'Monster's Ball' proves
love overcomes hatred
By
Jeff Cantwell
Staff Writer
The popular phrase states that blood is thicker
than water, but blood bound by the power of hatred is only as thick
as the illusions that cover it.
"Monster's Ball" is the tale of two people from
different worlds who come together by an unspeakable string of tragedies.
It is a love story about a couple that should have never met in the
first place.
Hank (Billy Bob Thornton) is a corrections officer
at a prison, the place where his father (Peter Boyle) worked, and
where his son, Sonny (Heath Ledger), is getting ready to walk his
first prisoner down death row.
The prisoner is Lawrence Musgrove (Sean "P. Diddy"
Combs), the husband of a struggling debt-ridden waitress, Leticia
(Halle Berry), and father to a candy-hoarding son who is fighting
obesity.
But Hank's family is not one filled with love
and kindness; a running streak of suicide and racism marks his household.
But after a series of devastating incidents for both Hank and Leticia,
the two come together in their unlikely romance.
Thornton brings life to the ice cream-loving,
tortured soul of Hank. His story is one of remarkable change from
his solitary, anti-personal view of the world; his sex life consists
of a prostitute that his son also employs but that he will not face
during the act.
But Berry, who received an Oscar nomination for
this role, is the life of "Monster's Ball." Her emotional performance
in a role that requires so much grief and sorrow overshadows the fact
that she is the most beautiful, downtrodden, trashy Southern girl
in existence.
Director Marc Forster, along with writers Milo
Addica and Will Rokos, has created a movie that relies more on cinematic
pandering than intricate dialogue.
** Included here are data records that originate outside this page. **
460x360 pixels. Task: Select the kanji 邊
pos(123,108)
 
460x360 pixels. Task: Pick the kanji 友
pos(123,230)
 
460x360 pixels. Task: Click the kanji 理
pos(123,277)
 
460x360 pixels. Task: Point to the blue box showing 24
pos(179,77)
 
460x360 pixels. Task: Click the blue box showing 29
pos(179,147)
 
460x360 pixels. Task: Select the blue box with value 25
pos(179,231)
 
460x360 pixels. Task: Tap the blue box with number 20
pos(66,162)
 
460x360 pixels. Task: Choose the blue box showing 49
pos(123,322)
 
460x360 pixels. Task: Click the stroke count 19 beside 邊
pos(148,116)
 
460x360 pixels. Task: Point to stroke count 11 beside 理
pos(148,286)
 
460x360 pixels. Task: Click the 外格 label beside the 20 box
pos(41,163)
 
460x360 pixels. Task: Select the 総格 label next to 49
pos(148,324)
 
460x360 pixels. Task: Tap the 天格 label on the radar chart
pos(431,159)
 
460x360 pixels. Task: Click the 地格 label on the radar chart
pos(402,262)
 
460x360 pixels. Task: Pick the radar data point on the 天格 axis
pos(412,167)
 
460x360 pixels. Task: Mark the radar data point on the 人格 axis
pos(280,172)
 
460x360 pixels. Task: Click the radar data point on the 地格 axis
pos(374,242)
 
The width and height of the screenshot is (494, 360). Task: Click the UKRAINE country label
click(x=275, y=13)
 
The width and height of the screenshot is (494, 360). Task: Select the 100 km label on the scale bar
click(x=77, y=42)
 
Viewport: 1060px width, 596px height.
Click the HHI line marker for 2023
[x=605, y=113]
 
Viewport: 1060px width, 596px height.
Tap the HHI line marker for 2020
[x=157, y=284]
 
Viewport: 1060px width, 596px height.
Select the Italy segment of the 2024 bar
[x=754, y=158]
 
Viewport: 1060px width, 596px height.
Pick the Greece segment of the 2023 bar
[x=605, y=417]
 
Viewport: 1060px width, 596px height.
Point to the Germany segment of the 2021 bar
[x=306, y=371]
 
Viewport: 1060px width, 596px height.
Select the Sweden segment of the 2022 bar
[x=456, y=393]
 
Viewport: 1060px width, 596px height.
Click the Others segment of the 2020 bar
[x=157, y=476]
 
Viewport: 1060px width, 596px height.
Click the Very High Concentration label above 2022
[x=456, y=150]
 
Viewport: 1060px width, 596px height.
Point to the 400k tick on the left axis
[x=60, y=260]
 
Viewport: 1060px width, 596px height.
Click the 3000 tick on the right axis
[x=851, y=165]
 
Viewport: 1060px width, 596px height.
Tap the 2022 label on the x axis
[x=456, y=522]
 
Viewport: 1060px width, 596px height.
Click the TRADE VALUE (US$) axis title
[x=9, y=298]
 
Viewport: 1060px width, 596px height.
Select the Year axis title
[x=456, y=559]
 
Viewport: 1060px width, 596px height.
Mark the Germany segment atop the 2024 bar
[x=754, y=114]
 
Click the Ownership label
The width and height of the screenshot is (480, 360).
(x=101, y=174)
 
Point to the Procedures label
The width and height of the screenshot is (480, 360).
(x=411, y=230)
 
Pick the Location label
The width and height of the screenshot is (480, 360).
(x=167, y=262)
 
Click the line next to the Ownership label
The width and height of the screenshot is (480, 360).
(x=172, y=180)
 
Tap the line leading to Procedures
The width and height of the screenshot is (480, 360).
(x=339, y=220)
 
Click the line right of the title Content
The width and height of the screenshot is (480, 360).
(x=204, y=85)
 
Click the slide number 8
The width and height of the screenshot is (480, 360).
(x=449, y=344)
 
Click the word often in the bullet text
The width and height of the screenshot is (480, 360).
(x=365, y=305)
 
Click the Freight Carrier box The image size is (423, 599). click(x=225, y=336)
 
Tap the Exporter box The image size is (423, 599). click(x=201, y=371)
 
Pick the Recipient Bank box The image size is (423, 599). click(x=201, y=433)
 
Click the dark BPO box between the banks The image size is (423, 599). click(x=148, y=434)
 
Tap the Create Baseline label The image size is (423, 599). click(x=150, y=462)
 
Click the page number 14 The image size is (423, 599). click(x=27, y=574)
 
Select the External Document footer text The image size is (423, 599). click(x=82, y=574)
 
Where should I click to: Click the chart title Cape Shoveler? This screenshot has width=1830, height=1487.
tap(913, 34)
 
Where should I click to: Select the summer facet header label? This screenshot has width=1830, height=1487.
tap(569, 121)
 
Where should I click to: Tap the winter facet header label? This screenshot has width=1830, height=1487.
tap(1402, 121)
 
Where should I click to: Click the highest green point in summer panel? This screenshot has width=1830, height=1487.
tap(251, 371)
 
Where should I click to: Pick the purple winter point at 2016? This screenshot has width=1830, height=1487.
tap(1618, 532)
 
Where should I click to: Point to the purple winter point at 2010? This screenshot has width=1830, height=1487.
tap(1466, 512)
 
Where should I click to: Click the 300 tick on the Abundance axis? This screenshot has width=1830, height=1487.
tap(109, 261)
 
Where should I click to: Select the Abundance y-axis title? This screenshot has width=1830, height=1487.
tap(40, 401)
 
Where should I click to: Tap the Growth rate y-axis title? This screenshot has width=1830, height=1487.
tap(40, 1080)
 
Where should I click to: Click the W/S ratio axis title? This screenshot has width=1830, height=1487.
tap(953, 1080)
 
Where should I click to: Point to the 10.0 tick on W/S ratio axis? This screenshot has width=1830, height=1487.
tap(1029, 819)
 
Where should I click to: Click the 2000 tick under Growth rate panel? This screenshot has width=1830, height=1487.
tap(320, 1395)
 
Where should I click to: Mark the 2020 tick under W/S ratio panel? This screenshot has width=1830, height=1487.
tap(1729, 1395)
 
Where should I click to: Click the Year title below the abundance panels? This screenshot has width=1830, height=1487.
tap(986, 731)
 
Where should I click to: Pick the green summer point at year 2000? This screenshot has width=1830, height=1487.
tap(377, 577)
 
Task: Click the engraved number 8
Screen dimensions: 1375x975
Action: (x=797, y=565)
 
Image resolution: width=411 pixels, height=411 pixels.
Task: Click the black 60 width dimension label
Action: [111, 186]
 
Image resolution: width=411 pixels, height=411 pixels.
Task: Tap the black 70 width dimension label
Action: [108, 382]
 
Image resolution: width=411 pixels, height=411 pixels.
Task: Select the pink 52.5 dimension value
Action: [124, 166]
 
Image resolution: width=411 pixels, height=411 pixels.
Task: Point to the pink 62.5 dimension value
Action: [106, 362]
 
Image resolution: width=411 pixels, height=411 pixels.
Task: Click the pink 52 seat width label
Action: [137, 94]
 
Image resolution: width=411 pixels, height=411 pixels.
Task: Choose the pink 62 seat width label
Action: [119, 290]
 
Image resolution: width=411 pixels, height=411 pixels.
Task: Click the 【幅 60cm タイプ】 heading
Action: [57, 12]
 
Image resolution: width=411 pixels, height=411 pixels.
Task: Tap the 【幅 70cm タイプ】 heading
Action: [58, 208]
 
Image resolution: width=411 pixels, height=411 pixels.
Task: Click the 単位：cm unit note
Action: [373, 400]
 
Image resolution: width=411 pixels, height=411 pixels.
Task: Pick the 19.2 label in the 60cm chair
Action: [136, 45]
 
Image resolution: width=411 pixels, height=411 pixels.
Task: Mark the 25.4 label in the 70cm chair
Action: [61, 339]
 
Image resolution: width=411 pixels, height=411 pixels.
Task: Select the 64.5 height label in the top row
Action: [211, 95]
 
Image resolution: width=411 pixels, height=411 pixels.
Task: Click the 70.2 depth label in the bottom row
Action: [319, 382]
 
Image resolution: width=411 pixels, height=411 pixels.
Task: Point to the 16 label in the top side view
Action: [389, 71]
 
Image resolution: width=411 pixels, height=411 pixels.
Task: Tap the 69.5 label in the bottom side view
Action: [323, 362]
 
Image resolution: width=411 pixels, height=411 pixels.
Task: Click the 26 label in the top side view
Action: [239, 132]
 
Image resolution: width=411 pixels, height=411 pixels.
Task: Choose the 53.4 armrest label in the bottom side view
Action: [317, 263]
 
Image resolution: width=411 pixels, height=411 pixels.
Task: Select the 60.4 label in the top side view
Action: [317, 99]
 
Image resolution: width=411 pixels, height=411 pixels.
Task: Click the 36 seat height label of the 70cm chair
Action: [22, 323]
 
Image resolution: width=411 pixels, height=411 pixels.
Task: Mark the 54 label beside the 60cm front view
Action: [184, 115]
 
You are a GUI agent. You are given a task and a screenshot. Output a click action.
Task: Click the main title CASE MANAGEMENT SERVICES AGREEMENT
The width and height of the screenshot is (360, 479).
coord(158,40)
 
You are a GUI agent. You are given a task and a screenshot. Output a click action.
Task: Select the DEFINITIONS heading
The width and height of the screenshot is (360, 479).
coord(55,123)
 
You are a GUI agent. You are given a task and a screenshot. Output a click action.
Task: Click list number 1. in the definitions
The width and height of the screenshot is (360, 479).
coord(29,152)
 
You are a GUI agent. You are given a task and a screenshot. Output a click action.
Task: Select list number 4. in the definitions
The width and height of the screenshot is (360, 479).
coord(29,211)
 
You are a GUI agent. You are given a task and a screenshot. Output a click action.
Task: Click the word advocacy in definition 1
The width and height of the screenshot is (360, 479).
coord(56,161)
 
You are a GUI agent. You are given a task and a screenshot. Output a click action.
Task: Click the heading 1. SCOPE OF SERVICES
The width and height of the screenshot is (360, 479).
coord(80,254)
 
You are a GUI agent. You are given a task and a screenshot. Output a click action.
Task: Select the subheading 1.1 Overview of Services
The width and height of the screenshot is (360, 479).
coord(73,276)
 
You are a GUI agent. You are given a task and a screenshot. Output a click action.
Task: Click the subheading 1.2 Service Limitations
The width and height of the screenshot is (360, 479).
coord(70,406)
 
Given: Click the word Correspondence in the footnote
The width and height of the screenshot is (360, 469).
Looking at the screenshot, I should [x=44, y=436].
However, the existing dialogue
bites deep and leaves wounds.
The centerpiece of the film starts with an emotional
talk, both funny and sad, between Hank and Leticia that soon moves
into the lengthy love scene that is the true turning point of Hank's
emotional transformation.
Maybe the worst tragedies can be healed by love;
if nothing else, "Monster's Ball" shows that hatred, no matter how
powerful, can change no matter how thick the blood.